Bike Month is here! Whether you ride every day rain or shine or if you are just thinking about starting to ride, I think we can all agree it’s the perfect time to be on a bike. For a lot of us at Wheatsville (myself included), biking is how we get around. Austin is such a beautiful, bike-friendly city how could you resist the urge to cycle?
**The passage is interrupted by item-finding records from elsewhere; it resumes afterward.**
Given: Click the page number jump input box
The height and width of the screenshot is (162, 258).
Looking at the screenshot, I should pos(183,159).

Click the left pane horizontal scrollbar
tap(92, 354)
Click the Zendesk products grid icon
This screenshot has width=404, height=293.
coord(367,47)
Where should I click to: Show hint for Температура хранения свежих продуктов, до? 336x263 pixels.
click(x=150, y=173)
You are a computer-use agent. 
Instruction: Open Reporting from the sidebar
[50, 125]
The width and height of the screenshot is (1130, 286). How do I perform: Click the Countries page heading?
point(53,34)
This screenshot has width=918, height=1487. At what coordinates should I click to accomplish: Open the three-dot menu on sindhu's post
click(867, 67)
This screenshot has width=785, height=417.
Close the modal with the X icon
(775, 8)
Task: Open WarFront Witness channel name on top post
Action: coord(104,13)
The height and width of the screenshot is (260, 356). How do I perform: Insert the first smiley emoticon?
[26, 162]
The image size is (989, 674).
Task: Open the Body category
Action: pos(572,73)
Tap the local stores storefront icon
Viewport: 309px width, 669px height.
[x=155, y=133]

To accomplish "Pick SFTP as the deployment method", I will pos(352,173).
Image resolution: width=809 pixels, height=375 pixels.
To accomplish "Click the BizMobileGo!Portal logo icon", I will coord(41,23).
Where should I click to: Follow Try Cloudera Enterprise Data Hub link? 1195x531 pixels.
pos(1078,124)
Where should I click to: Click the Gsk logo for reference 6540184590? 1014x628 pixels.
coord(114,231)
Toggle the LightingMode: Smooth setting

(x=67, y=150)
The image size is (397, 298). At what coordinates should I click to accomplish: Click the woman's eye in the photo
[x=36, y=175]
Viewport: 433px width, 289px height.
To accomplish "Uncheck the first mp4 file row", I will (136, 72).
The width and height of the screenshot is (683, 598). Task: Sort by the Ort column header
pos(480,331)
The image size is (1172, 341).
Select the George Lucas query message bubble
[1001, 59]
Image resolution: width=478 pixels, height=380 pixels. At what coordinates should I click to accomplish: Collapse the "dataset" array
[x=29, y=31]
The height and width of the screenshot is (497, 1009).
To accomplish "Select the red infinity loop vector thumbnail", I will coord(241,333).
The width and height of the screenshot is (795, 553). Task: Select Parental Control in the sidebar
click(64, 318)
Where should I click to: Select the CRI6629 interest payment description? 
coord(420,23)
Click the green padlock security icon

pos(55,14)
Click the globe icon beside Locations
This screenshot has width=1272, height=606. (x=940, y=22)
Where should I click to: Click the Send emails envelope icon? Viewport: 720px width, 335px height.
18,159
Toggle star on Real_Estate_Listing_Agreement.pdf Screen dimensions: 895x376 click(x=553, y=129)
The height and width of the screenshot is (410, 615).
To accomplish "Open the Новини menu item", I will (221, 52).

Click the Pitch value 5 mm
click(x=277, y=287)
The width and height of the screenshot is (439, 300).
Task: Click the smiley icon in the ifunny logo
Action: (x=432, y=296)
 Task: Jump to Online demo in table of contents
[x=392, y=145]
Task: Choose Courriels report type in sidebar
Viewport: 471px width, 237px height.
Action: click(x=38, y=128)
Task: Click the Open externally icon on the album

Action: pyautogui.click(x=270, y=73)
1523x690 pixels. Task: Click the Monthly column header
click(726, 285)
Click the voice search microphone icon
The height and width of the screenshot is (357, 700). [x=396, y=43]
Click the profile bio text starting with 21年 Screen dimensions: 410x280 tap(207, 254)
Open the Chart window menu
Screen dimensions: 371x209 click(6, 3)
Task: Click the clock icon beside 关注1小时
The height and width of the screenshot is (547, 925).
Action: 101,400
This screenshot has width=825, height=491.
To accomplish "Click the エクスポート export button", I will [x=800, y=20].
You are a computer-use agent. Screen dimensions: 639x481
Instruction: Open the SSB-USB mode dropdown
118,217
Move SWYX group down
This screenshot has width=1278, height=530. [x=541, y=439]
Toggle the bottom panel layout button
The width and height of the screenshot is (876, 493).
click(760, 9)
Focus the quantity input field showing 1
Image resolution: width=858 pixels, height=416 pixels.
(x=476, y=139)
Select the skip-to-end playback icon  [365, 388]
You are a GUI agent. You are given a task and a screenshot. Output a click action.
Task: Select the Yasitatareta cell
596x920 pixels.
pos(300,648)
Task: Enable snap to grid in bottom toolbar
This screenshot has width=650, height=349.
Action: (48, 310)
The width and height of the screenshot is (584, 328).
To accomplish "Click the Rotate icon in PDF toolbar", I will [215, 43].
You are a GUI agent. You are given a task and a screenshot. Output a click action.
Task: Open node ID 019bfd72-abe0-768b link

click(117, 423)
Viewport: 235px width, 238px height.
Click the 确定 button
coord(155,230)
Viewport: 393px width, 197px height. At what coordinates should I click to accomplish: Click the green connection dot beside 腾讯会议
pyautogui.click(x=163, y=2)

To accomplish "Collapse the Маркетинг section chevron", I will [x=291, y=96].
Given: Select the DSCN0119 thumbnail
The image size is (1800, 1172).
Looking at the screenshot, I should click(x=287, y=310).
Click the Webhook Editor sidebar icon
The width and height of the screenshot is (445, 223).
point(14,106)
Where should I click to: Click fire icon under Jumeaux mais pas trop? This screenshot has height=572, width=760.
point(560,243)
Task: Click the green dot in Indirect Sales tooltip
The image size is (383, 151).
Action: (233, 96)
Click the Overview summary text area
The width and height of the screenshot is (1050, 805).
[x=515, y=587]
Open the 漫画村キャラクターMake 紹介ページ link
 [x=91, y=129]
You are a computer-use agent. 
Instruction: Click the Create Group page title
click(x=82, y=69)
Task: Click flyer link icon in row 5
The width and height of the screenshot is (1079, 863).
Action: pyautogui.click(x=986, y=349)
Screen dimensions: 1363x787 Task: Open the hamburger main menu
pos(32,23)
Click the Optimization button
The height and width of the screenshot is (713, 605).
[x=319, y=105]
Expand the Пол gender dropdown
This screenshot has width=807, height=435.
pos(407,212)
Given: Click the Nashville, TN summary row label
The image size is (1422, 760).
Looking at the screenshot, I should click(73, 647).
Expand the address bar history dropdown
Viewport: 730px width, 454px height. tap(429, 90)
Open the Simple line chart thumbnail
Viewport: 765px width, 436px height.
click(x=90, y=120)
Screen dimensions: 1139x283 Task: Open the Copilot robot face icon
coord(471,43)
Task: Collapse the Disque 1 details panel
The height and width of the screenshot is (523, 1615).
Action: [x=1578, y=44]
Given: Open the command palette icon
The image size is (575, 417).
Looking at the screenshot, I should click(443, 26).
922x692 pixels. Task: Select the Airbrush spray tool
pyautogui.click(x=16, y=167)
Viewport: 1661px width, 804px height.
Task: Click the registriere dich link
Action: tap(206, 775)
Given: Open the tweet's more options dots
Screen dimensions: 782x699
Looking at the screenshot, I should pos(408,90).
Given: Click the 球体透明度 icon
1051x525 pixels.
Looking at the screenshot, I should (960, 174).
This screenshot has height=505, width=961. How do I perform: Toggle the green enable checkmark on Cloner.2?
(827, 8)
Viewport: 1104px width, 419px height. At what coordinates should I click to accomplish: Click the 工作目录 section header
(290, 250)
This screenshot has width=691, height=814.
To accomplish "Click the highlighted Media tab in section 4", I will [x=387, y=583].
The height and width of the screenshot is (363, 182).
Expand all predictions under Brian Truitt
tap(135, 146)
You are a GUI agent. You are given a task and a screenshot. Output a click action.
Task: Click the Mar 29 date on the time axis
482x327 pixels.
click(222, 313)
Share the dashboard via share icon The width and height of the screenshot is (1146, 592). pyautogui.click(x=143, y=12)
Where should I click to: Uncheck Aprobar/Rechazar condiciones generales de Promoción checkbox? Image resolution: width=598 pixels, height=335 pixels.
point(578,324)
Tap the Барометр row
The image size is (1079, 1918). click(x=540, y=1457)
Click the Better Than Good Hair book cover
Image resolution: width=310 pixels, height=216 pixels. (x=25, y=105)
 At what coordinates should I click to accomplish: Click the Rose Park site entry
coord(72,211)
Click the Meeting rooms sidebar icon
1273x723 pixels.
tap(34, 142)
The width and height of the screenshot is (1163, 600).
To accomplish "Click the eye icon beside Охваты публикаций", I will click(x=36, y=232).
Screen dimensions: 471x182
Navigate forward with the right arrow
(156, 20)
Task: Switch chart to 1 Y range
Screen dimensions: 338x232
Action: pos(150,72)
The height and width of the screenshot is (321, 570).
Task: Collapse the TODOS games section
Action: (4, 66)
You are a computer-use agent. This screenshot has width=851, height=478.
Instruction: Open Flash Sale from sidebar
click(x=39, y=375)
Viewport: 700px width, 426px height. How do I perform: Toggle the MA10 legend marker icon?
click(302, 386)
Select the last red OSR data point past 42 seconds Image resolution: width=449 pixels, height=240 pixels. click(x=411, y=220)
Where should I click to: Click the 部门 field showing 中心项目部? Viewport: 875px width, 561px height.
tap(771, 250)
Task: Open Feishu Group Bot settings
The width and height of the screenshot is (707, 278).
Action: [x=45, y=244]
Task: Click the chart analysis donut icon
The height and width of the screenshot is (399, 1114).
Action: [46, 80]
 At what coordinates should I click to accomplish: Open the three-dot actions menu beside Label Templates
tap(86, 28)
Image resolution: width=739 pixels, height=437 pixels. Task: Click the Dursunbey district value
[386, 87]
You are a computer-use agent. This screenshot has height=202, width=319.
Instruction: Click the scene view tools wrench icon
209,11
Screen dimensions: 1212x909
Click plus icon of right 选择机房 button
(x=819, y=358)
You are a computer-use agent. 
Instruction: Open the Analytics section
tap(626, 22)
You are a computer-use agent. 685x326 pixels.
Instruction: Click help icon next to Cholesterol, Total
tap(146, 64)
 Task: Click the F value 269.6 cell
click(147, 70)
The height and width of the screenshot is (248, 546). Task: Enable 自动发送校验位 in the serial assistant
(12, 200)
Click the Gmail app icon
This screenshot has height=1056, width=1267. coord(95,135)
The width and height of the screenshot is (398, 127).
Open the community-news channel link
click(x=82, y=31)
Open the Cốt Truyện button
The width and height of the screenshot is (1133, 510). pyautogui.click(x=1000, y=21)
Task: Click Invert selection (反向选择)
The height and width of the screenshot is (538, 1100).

Cyclists, like their bikes, come in all different shapes and sizes: weekend mountain bikers, BMX tricksters, triathlon trainers, fixie kids, beach cruisers, tall bike dare devils, and the list goes on.
In view of Austin’s diverse cycling community, we thought it would be cool to sit down and talk with some Wheatsville staff folks who love to bike.

Alex Durant

  1. What was the first bike you ever rode? A little blue Schwinn that my parents got me for Christmas when I was about 5 years old, funny thing is, I didn’t learn how to ride it until 4th or 5th grade.
  2. What kind of bike do you ride now? A 1985 Trek 620 that I tour on and get groceries with and a mid eighties Mlyata 914, that’s my around town zippy whip.
  3. How long is your commute to Wheatsville? 20 minutes
  4. What is your favorite snack for a long ride? Bananas are crucial. Otherwise anything covered in peanut butter.
  5. How far was the longest ride you’ve done so far? Longest in one day was 116 miles while touring down the East Coast in North Carolina. In total cycling from Oregon to New York to Georgia to here was just about 8,000 miles.
  6. What are your favorite places to ride to/through in Austin? The ride to Barton Springs for a dip is always a good one. Another great ride is out to Bull Creek Park, that route has one of the gnarliest hills in Austin, otherwise I use the city bike map and see where I end up.

Reva Mosqueda

  1. What was the first bike you ever rode?My first bike was a pink sparkly Schwinn, it had a banana seat and sissy bars.
  2. What kind of bike do you ride now? A Raleigh Capri 30, she’s my sweet lil’ thang.
  3. How long is your commute to Wheatsville? About 5 miles
  4. What is your favorite snack for a long ride? During the summer when I go on rides I take a fanny pack full of snacks! Usually a couple carrots, some pecans and fruit leather.
  5. How far was the longest ride you’ve done so far? 55 miles
  6. What are your favorite places to ride to/through in Austin? I really enjoy riding up north; I’ll take Shoal Creek to Spicewood then Jollyville and end up by the Arboretum. Also, recently I rode to Manor with a few co-workers; it was pretty cool to be so close to the city but also so close to the country.

Eric Lambert

  1. What was the first bike you ever rode? A black Huffy with a banana seat.
  2. What kind of bike do you ride now? A Surly Long Haul Trucker, Fuji Sagres, Mondonico, and a Francesco Moser
  3. How long is your commute to Wheatsville? 3.5 Miles
  4. What is your favorite snack for a long ride? Bananas and Wheatsville Rice Crispy Treats
  5. What’s the longest ride you’ve done so far? 50 miles
  6. What are your favorite places to ride to/through in Austin? Shoal Creek, Jollyville and Mount Bonnell

Austin Marsh

  1. What was the first bike you ever rode? A blue Huffy BMX
  2. What kind of bike do you ride now? A specialized BMX named “Moby Dick”.
  3. How long is your commute to Wheatsville? 4.5 Miles
  4. What is your favorite snack for a long ride? Blueberry Crisp Clif Bars
  5. What’s the longest ride you’ve done so far? 30 miles
  6. What are your favorite places to ride to/through in Austin? Exploring new places that I’ve never been to.